=== AVAILABLE DATA ===

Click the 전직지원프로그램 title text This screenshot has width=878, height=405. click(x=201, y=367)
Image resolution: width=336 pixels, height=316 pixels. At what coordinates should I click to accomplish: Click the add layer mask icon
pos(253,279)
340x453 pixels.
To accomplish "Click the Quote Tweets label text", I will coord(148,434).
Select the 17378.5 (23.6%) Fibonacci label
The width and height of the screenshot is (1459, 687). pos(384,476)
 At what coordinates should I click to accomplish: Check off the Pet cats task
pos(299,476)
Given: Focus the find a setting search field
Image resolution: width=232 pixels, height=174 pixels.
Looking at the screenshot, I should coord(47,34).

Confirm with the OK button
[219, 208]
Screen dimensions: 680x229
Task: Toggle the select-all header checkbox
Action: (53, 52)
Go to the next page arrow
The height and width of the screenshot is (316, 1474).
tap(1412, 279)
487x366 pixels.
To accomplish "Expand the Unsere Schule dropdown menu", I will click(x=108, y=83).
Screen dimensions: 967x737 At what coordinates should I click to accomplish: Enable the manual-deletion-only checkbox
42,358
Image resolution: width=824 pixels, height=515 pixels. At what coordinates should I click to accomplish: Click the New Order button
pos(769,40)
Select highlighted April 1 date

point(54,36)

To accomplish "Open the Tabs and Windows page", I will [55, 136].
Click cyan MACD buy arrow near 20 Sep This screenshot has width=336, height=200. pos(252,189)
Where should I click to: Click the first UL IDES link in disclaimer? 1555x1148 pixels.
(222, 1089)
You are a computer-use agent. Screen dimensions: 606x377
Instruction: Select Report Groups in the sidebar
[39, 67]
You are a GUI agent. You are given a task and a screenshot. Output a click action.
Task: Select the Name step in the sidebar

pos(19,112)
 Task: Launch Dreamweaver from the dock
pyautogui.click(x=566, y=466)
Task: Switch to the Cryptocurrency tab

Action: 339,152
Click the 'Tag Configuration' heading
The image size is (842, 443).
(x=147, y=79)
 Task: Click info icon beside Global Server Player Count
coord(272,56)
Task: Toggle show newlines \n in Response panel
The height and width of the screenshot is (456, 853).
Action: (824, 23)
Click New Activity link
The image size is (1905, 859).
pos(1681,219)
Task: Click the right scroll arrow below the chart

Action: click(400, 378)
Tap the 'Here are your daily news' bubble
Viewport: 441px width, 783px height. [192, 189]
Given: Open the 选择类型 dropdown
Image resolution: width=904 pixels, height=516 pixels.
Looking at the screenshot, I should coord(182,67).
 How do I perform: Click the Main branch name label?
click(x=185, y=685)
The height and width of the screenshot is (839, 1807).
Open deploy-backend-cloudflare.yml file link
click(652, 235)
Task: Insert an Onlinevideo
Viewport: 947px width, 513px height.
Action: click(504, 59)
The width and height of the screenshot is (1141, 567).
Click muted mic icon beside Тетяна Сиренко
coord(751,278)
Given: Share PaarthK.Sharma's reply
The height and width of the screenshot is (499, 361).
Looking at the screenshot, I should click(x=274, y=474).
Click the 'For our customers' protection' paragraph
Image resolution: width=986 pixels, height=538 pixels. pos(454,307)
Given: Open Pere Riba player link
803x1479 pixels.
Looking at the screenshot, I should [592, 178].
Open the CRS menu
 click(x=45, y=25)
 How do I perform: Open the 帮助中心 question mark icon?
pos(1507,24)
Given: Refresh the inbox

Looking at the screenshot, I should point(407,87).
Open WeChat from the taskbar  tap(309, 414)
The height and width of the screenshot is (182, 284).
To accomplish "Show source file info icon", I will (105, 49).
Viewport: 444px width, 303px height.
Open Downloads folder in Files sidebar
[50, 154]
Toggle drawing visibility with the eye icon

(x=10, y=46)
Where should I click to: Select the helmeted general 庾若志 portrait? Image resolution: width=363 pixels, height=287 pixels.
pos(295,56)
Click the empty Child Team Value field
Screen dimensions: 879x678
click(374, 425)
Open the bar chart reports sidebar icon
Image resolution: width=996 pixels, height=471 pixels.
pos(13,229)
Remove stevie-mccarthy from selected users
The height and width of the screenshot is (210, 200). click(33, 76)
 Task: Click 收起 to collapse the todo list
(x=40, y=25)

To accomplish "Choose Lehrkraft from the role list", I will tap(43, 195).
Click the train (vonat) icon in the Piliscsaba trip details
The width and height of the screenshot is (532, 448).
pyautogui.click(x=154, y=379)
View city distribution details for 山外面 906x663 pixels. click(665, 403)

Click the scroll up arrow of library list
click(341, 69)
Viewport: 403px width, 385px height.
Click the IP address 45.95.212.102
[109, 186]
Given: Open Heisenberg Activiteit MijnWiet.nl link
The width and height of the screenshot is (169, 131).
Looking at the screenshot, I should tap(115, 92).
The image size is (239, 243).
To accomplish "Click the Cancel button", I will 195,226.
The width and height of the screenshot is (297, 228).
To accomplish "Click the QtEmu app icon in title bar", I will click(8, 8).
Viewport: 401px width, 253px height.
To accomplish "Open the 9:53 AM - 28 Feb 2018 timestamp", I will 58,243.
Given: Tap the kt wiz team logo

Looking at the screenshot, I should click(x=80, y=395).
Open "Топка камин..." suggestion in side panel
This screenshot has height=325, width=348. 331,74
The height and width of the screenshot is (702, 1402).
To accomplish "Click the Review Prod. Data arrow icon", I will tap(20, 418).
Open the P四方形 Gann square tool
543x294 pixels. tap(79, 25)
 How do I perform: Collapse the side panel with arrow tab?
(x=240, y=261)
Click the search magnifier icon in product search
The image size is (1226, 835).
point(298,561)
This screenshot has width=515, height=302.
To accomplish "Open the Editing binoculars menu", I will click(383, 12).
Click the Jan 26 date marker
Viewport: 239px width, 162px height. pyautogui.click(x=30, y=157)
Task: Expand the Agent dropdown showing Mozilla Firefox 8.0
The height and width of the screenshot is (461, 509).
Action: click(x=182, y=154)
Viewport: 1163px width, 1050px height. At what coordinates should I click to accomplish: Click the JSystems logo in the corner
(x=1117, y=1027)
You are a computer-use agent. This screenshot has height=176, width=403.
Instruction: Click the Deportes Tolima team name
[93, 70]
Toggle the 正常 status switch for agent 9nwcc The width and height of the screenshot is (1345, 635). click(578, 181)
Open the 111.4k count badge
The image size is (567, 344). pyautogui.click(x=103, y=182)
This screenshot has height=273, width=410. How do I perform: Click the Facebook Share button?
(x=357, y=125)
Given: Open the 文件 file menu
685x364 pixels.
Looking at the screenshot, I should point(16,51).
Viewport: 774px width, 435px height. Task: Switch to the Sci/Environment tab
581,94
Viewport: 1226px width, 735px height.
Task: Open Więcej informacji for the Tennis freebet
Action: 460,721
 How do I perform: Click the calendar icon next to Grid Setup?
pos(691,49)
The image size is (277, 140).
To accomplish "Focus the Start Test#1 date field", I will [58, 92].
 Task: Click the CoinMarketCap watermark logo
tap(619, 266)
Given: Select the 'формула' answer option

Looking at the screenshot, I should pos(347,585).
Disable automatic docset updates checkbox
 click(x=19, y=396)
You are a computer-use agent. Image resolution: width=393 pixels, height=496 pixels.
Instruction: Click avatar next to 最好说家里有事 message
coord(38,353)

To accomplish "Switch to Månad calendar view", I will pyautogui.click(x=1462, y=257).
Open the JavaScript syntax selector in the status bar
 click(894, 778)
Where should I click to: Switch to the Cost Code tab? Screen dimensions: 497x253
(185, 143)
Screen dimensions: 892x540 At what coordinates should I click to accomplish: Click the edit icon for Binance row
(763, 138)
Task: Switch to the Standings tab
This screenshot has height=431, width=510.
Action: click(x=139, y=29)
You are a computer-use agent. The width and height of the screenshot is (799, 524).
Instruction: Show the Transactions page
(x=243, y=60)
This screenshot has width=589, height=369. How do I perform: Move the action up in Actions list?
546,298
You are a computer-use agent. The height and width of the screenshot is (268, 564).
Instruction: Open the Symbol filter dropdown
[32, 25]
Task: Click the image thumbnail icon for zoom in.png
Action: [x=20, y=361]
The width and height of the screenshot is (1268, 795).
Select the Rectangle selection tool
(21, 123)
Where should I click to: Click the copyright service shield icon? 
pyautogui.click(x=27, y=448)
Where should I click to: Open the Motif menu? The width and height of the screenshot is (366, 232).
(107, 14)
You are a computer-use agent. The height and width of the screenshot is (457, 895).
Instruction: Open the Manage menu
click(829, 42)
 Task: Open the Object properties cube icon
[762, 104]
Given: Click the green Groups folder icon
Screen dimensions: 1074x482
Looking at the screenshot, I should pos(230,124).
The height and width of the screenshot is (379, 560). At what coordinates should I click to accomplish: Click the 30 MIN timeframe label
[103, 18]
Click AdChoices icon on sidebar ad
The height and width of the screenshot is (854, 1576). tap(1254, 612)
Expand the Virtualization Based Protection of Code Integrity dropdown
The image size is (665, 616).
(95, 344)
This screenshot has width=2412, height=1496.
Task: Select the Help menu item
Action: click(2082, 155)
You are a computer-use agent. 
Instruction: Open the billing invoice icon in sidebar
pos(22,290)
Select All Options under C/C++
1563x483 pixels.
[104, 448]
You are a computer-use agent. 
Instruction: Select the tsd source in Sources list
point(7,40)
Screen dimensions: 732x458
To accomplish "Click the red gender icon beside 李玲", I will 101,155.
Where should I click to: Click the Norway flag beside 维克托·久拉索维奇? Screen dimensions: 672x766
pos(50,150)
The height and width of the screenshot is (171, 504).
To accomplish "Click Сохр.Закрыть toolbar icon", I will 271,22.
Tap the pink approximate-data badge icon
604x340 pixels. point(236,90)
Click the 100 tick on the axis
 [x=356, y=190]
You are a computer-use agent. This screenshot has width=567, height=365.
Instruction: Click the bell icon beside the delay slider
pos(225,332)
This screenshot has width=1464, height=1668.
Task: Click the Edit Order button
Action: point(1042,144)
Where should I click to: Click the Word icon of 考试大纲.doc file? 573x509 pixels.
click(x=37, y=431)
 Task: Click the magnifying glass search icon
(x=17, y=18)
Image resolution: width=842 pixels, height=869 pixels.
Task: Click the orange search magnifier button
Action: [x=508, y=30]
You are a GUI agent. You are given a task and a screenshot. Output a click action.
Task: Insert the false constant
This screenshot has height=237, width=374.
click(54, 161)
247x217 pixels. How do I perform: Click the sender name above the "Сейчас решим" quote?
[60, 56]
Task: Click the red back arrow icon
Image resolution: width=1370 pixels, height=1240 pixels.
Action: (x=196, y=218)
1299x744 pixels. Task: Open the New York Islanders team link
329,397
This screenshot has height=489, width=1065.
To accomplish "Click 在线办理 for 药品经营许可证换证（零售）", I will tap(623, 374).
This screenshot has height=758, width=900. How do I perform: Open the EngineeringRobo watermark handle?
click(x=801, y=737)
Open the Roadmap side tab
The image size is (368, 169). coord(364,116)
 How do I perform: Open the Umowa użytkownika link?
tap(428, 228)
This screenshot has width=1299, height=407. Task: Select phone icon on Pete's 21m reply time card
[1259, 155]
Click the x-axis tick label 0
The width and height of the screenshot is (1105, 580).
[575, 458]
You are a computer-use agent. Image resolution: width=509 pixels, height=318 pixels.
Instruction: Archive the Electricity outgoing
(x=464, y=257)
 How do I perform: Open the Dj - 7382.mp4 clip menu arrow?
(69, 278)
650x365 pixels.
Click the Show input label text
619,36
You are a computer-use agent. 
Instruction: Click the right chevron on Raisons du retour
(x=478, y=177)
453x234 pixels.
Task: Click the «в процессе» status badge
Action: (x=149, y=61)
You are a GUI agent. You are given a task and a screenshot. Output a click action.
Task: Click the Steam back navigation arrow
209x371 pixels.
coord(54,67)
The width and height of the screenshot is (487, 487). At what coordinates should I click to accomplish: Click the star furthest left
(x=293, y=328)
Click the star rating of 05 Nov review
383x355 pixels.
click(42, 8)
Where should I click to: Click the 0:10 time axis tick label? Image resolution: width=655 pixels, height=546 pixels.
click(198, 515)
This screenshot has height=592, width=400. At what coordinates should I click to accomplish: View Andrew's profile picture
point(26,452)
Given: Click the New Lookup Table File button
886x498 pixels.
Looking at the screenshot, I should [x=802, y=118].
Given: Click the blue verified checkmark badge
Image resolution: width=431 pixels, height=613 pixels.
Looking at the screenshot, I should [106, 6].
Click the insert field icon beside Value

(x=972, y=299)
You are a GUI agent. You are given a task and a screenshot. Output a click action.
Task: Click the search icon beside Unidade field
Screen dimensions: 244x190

===

**TASK PROMPT:** Once you reach the line with "The width and height of the screenshot is (169, 131)." in the data above, copy it and every line after it exactly, up to and including the line with "Viewport: 401px width, 253px height.".

**SOLVED PROBLEM:**
The width and height of the screenshot is (169, 131).
Looking at the screenshot, I should tap(115, 92).
The image size is (239, 243).
To accomplish "Click the Cancel button", I will 195,226.
The width and height of the screenshot is (297, 228).
To accomplish "Click the QtEmu app icon in title bar", I will click(8, 8).
Viewport: 401px width, 253px height.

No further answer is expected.